══ The data

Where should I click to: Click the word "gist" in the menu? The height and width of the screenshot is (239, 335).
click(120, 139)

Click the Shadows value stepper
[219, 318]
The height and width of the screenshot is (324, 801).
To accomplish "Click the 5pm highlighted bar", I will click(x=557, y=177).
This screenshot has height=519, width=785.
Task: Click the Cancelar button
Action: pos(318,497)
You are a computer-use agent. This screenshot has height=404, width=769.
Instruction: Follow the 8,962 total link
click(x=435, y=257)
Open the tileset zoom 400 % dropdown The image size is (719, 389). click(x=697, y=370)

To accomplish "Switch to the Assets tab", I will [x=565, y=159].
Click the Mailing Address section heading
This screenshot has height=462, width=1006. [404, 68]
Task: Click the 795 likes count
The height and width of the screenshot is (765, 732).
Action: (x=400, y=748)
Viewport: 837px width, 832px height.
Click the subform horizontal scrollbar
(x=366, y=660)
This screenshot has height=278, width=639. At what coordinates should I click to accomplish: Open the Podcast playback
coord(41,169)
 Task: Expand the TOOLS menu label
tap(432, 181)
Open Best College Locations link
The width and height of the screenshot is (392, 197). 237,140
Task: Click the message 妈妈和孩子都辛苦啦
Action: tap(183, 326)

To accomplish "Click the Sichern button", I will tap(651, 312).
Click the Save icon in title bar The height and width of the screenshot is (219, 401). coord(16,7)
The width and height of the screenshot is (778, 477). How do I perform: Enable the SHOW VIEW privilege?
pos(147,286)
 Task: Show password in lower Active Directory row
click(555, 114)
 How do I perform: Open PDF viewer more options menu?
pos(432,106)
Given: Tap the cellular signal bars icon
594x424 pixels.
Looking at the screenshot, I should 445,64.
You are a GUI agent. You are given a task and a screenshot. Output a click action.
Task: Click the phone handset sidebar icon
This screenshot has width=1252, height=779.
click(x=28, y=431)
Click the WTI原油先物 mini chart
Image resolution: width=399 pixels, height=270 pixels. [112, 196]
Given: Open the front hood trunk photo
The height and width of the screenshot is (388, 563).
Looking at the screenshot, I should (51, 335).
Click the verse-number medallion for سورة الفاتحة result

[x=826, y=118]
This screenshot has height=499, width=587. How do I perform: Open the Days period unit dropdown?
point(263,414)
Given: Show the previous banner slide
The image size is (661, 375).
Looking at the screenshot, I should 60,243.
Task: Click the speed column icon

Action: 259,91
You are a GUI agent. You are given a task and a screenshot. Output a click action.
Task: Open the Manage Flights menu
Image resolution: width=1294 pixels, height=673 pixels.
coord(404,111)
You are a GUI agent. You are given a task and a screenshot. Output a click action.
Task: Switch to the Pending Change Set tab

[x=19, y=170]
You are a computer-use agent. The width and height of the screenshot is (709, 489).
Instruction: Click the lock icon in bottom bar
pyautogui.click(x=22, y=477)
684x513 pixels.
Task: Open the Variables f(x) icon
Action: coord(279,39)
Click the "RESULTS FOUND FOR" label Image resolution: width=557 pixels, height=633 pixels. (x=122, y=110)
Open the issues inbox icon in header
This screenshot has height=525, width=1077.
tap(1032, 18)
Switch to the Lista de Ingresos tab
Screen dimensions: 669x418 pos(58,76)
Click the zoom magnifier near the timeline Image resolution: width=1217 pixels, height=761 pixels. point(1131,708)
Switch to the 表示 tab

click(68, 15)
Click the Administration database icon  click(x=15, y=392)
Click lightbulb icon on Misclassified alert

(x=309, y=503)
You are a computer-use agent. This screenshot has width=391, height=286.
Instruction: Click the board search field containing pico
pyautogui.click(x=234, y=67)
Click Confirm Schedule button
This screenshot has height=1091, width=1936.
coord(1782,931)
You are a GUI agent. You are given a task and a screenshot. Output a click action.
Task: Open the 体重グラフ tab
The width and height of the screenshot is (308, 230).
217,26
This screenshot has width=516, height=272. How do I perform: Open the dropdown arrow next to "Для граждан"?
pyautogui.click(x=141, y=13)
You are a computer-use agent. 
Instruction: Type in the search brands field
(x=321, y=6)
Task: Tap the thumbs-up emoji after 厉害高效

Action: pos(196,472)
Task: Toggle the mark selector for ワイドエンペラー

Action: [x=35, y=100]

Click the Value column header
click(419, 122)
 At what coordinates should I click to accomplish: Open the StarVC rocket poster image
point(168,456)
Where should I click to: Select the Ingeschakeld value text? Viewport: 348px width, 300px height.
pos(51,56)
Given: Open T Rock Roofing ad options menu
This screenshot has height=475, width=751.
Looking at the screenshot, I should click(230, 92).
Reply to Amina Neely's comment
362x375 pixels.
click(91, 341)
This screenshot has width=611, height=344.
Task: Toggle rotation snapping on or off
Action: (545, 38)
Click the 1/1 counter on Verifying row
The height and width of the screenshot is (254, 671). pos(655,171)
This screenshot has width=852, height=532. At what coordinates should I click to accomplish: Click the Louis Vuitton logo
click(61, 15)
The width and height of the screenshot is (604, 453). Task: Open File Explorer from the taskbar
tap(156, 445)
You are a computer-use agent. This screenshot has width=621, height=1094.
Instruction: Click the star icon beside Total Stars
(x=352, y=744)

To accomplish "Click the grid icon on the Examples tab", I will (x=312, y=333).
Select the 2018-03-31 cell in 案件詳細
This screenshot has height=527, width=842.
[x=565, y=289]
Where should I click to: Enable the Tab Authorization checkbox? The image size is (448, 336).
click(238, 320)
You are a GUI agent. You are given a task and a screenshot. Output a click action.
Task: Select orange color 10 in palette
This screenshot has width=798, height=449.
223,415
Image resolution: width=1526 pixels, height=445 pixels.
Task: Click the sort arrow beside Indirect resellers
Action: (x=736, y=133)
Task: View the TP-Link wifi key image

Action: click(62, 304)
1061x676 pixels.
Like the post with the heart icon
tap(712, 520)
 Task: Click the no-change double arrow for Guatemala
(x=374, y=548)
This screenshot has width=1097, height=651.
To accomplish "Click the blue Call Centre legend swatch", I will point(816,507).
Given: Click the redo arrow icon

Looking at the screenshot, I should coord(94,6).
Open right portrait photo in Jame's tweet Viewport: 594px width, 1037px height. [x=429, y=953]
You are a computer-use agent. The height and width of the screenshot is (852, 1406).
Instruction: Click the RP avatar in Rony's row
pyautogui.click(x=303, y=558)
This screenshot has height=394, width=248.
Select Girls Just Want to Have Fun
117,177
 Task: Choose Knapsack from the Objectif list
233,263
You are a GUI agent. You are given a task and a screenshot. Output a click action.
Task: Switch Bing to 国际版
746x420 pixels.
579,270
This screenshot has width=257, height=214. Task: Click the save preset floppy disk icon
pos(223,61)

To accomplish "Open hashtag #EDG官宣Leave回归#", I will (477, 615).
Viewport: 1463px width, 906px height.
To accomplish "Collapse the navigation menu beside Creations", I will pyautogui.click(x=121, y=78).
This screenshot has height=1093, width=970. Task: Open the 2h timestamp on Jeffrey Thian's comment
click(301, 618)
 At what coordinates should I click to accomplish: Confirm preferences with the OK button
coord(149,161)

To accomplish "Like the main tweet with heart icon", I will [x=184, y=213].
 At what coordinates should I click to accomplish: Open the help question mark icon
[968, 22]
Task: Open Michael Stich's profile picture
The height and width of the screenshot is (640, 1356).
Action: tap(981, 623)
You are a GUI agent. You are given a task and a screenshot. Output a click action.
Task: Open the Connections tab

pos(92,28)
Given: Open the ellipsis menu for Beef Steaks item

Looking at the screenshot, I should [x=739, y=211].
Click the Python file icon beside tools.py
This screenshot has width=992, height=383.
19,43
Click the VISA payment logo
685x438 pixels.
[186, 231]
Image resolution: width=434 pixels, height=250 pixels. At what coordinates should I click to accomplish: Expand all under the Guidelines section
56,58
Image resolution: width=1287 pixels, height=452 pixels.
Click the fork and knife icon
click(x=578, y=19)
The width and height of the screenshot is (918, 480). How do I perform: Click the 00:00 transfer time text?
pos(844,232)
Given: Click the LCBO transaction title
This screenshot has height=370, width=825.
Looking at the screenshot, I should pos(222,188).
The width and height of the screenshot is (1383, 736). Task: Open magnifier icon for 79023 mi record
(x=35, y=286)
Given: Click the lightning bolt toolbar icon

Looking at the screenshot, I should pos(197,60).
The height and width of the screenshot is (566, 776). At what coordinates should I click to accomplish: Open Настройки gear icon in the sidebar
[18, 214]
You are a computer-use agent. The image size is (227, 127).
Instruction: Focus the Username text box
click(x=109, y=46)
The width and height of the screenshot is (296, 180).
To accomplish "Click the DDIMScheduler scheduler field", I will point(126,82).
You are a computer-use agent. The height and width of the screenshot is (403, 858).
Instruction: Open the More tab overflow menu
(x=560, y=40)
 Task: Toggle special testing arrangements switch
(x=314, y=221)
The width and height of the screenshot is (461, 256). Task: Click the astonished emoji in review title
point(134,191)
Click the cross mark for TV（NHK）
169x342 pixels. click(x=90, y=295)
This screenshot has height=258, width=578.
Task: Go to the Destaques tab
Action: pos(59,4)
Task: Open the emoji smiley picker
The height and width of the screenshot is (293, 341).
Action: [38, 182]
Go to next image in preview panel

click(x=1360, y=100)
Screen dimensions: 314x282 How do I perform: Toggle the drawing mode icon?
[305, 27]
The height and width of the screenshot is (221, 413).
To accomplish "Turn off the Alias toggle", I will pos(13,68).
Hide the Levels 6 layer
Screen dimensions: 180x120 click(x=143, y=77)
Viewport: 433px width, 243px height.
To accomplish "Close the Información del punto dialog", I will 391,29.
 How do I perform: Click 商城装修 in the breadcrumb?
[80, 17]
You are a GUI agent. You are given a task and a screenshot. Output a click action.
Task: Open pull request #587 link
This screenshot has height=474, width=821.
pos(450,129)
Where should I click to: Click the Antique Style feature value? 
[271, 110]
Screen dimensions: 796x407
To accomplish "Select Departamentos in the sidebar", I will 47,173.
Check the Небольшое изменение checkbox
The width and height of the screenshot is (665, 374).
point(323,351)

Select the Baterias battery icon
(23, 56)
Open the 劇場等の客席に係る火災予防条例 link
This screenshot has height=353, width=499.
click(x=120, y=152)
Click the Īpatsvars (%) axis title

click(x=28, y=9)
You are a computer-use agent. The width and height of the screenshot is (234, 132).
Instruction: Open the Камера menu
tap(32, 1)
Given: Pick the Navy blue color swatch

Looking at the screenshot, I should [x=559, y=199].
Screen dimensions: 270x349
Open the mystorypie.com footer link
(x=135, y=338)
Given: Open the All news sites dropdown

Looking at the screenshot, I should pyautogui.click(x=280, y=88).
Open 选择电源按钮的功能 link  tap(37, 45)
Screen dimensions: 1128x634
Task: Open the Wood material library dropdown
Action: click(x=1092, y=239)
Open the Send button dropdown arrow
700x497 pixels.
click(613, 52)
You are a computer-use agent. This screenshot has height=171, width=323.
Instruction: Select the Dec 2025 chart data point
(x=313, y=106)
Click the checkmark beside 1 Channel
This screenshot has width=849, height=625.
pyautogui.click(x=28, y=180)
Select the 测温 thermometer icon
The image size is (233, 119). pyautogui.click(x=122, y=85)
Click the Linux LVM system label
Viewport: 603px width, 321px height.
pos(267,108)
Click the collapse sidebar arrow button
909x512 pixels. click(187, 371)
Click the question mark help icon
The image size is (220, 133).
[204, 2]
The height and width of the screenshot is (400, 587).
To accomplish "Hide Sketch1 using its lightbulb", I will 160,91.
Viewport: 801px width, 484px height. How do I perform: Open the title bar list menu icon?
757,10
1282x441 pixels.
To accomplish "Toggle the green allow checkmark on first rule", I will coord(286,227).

════

■ What the exercise asks ■
A verbatim transcription is needed of the lines above, starting at the line with "Screen dimensions: 314x282" and ending at the line with "is (234, 132).", both included, and of nothing else.

■ Written solution ■
Screen dimensions: 314x282 How do I perform: Toggle the drawing mode icon?
[305, 27]
The height and width of the screenshot is (221, 413).
To accomplish "Turn off the Alias toggle", I will pos(13,68).
Hide the Levels 6 layer
Screen dimensions: 180x120 click(x=143, y=77)
Viewport: 433px width, 243px height.
To accomplish "Close the Información del punto dialog", I will 391,29.
 How do I perform: Click 商城装修 in the breadcrumb?
[80, 17]
You are a GUI agent. You are given a task and a screenshot. Output a click action.
Task: Open pull request #587 link
This screenshot has height=474, width=821.
pos(450,129)
Where should I click to: Click the Antique Style feature value? 
[271, 110]
Screen dimensions: 796x407
To accomplish "Select Departamentos in the sidebar", I will 47,173.
Check the Небольшое изменение checkbox
The width and height of the screenshot is (665, 374).
point(323,351)

Select the Baterias battery icon
(23, 56)
Open the 劇場等の客席に係る火災予防条例 link
This screenshot has height=353, width=499.
click(x=120, y=152)
Click the Īpatsvars (%) axis title

click(x=28, y=9)
You are a computer-use agent. The width and height of the screenshot is (234, 132).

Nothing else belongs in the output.